ALB : Il s’agit d’un point de vue que nous partageons pleinement chez PULSE. Il faut suivre cette logique d’open innovation et que tous ceux qui le souhaitent n’hésitent pas à nous contacter pour rejoindre à l’aventure !

Avez-vous des exemples d’entreprises « pépites » nées de ces programmes d’incubation ?  

BB : Je peux vous citer l’exemple d’Expliceat, porté par un entrepreneur qui fait du recyclage de baguettes de pain. Il installe des crumblers (robots) dans des boulangeries pour qu’à la fin de la journée, les boulanger récupèrent les baguettes invendues pour les transformer en une farine qui peut ensuite être réutilisée dans de nouvelles recettes. Cette entreprise a également une activité de traiteur.

ALB : Je vais prendre l’exemple de Phenix qui propose des solutions pour lutter contre le gaspillage alimentaire et valoriser les invendus. Cette startup est passée par un de nos programmes et continue de se développer à destination des particuliers et des structures privées.

Quels sont les prochains temps forts du partenariat ?

ALB : L’appel à candidatures a été lancé mi-avril et se termine le 4 juin. Ensuite, un jury de sélection se tiendra le 21 juin et le programme débutera le 4 juillet pour se terminer six mois plus tard, en décembre prochain. Nous pourrons tirer, début 2022 les conclusions de ce programme, du partenariat et réfléchir à de nouvelles collaborations.

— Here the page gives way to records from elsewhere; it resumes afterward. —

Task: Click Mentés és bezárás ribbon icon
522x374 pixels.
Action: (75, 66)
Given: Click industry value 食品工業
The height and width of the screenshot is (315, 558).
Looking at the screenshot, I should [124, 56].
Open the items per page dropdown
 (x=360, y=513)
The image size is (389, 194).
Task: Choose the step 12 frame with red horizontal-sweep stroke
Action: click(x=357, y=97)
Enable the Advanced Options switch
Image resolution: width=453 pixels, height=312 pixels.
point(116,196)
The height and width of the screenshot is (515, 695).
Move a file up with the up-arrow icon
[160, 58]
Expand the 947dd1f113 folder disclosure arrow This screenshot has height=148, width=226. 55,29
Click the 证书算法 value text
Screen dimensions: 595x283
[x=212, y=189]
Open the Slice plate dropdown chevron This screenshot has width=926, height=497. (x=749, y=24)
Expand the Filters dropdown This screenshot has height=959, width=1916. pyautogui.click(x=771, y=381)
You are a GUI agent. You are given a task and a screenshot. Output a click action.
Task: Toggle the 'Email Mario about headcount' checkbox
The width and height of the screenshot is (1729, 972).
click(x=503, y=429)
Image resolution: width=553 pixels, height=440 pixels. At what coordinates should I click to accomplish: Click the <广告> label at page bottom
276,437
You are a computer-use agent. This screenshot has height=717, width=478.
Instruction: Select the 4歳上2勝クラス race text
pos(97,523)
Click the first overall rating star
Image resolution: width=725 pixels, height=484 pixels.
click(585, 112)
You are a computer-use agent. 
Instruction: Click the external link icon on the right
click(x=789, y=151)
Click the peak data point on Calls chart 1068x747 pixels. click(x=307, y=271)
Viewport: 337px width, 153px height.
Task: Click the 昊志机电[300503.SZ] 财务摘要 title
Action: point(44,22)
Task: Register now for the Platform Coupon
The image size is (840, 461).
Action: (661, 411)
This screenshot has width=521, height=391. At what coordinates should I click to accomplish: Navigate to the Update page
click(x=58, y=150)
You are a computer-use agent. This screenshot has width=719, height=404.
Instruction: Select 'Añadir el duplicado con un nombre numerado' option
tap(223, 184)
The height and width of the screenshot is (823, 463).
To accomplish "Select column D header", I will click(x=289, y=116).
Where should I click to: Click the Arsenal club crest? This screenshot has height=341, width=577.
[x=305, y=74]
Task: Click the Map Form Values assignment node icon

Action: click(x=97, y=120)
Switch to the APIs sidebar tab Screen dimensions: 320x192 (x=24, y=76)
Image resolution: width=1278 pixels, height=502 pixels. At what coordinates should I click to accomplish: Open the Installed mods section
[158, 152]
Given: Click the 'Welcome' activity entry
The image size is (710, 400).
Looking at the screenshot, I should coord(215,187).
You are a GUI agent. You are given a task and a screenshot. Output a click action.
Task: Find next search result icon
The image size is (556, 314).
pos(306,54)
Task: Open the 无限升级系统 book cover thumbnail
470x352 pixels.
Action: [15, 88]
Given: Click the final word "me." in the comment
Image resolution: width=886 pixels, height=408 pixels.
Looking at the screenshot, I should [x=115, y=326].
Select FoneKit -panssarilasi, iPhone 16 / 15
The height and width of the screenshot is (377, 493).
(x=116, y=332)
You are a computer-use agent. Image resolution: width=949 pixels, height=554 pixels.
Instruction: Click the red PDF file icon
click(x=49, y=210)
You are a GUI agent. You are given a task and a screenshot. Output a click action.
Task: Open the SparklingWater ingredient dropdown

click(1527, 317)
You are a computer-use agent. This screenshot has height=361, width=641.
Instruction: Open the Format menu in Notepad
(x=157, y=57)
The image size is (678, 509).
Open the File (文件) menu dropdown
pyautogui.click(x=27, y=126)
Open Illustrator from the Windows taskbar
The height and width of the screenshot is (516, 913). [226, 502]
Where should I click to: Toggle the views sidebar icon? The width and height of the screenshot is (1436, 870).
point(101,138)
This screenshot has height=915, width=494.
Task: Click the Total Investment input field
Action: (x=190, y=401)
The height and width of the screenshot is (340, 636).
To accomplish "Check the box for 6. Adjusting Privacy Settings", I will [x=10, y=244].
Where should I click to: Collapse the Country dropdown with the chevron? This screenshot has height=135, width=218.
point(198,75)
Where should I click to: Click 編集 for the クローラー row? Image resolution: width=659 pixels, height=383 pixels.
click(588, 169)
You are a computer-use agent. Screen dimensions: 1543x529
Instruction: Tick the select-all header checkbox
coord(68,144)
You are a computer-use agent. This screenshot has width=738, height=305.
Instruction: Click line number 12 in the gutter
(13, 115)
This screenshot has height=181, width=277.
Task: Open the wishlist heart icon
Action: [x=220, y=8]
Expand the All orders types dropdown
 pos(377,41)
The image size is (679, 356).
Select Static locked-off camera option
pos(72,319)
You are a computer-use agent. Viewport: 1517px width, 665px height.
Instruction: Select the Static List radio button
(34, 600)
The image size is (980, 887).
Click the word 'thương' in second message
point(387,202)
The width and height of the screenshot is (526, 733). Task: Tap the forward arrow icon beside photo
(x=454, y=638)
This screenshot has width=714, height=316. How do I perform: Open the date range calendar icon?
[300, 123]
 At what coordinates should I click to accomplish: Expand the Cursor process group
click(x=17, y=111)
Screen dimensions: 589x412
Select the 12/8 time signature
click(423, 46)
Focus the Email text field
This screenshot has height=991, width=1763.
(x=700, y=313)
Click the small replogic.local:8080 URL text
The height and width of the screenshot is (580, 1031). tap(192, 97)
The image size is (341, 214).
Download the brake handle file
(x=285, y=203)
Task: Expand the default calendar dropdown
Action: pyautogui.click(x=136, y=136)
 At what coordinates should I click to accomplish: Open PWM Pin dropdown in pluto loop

SUEZ est un groupe français de gestion de l’eau et des déchets, premier fournisseur privé d’eau dans le monde. Convaincu que les grands défis que constituent le développement de l’emploi et la transition environnementale exigent une collaboration plus efficace entre acteurs publics, privés et associatifs, le Groupe a, depuis 2019, créé une Direction de l’Innovation Sociale au sein de la Direction des Ressources Humaines, dont la mission est de permettre à SUEZ en France de proposer des solutions d’économie circulaire inclusives et bas carbone. Dans ce cadre, SUEZ développe des collaborations avec les acteurs de l’insertion, de l’emploi et de l’économie sociale et solidaire.

Créée en 2006, PULSE est une association dont la mission est de soutenir l'entrepreneuriat comme levier d’un développement inclusif et durable. PULSE s’est fondée avec une conviction : chacun peut devenir acteur du changement, dès lors qu’il ou elle en a les moyens.  Aujourd’hui active dans 18 pays au travers d'une vingtaine de programmes d'accompagnement et de sensibilisation et de 5 lieux d’incubation (Bidaya – Casablanca, Lab’ess – Tunis, Le Comptoir - Montreuil et Oribi – Le Cap – JogJëf – Zinguinchor/Sénégal), PULSE accompagne plus de 550 porteurs de projets chaque année. PULSE est une structure de GROUPE SOS Action Internationale, l'un des neuf secteurs du GROUPE SOS.